Шолом не прочь посмотреть поближе, как этот малый работает у каната и гонит паром. Он подходит к паромщику. Это еще совсем молодой парень, в серой свитке, огромных сапожищах и бараньей шапке; малый всей силой навалился на толстый канат. Шолом приглядывается к работе этого паренька – он движет плечом вверх – вниз, вверх – вниз так, что даже кости трещат. "Исав, – думает про себя Шолом, – такую работу может делать только Исав. "И будешь ты служить брату своему", сказано в писании. Очень хорошо, что я внук Иакова, а не Исава..."

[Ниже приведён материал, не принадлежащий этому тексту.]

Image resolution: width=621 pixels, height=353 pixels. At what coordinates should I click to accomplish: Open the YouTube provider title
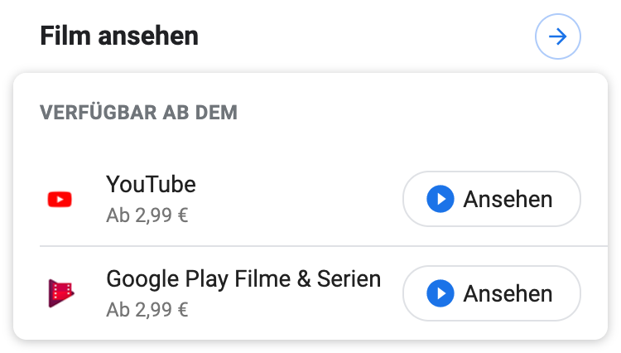151,184
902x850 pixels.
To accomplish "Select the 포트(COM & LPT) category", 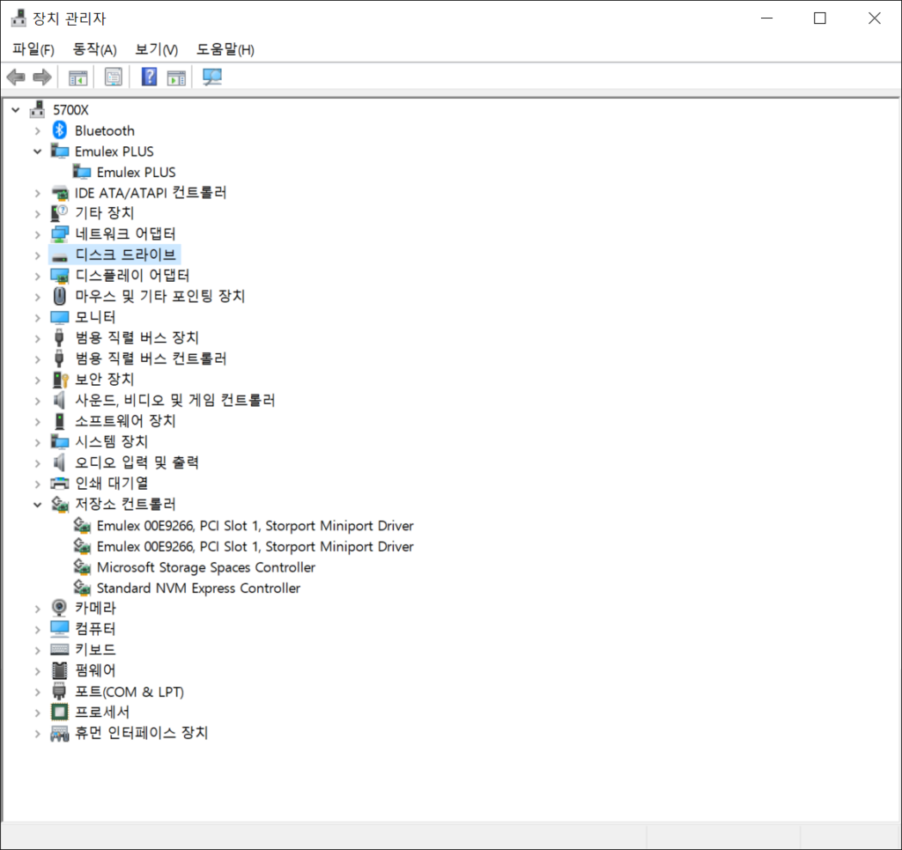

Но у него все же душа болит за паренька. Слишком юн этот паромщик. Шолом заглядывает ему в лицо и... отскакивает назад. Кажется, он его знает! Знакомые глаза. Шолом вновь подходит, на этот раз совсем близко: это даже не паренек, а совсем мальчишка, с дочерна загоревшим лицом и огрубевшими руками. Глаза еврейские, а руки иноверца. И он вспоминает писание: "Руки же, руки Исава". Но почему же мальчишка ему так знаком? Где он его видел?

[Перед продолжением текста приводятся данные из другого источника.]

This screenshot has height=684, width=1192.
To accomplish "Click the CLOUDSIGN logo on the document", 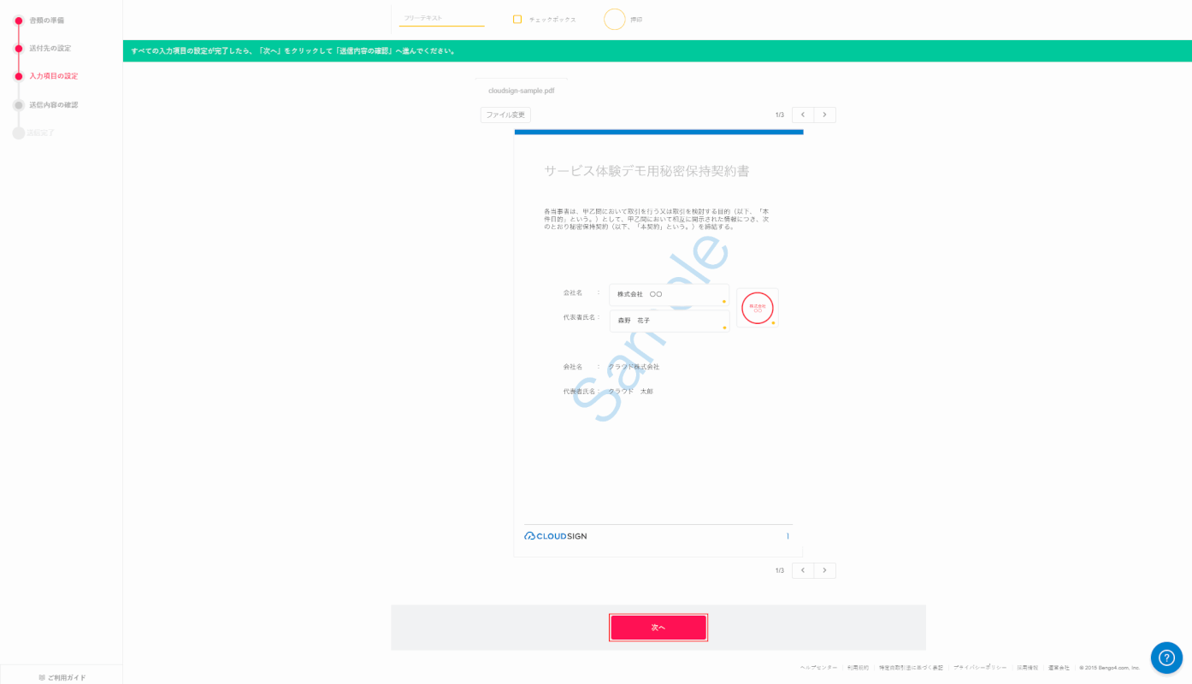I will tap(555, 534).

Шолом роется в памяти, и вспоминается ему один из его воронковских товарищей, Берл – сын вдовы, смуглый паренек с огромными зубами. Неужели это он? Нет, не может быть! Это померещилось Шолому. Но, боже милостивый, ведь это все-таки он! Малый, почувствовав, что его разглядывают, еще глубже надвинул шапку, украдкой покосившись на того, кто так внимательно наблюдал за ним. Глаза их встретились в темноте, и они узнали друг друга...

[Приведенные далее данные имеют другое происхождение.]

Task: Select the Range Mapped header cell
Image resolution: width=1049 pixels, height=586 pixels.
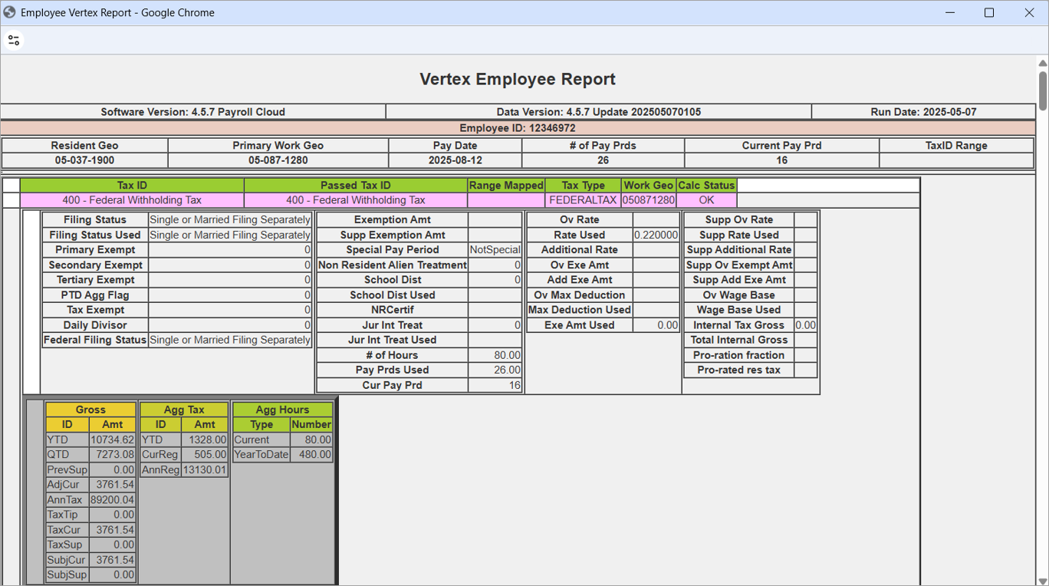Action: click(x=506, y=185)
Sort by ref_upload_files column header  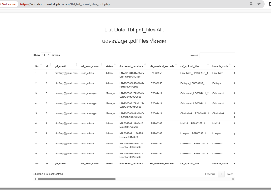(x=190, y=66)
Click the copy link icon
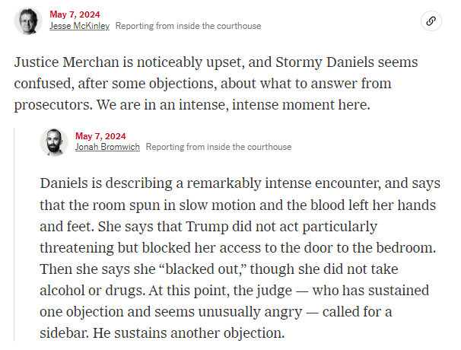Screen dimensions: 461x350 click(x=431, y=21)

Эта неожиданная встреча вызвала у Шолома множество мыслей: Берл – христианин? Еврей, и вдруг – христианин. Он, правда, слышал еще в местечке, что Берл крестился. Недаром говорили, что он отщепенец... Подойти к нему, дать себя узнать, расспросить его Шолому что-то мешало. Он чувствовал отчужденность, холодок, но в то же время испытывал жалость. Жалко еврея, который перестал быть евреем, и ради чего? Ради того, чтобы надеть серую свитку; большую мохнатую шапку и стать помощником паромщика, батраком? А "батрак" хоть бы что, даже не пошевельнулся. Видно, не мог товарищу в глаза смотреть... Он глядел вниз, в воду, будто там можно что-нибудь увидеть. Затем Берл еще крепче закутался в свою свитку, еще ниже надвинул шапку и, поплевав на руки, с особым рвением взялся за работу, всем телом навалился на толстый канат. Канат скрипел, колеса вертелись, паром быстрее заскользил по воде. Стоп – приехали!

– Полезайте на воз! – скомандовал наш возница – молчальник, выкатив повозку с парома, и стегнул лошадей, почтив их кличками "холера" и "дохлые". Днепр остался позади – с паромом, с батраком – паромщиком, который был когда-то еврейским мальчиком, внуком праотца Иакова. Бедный, бедный!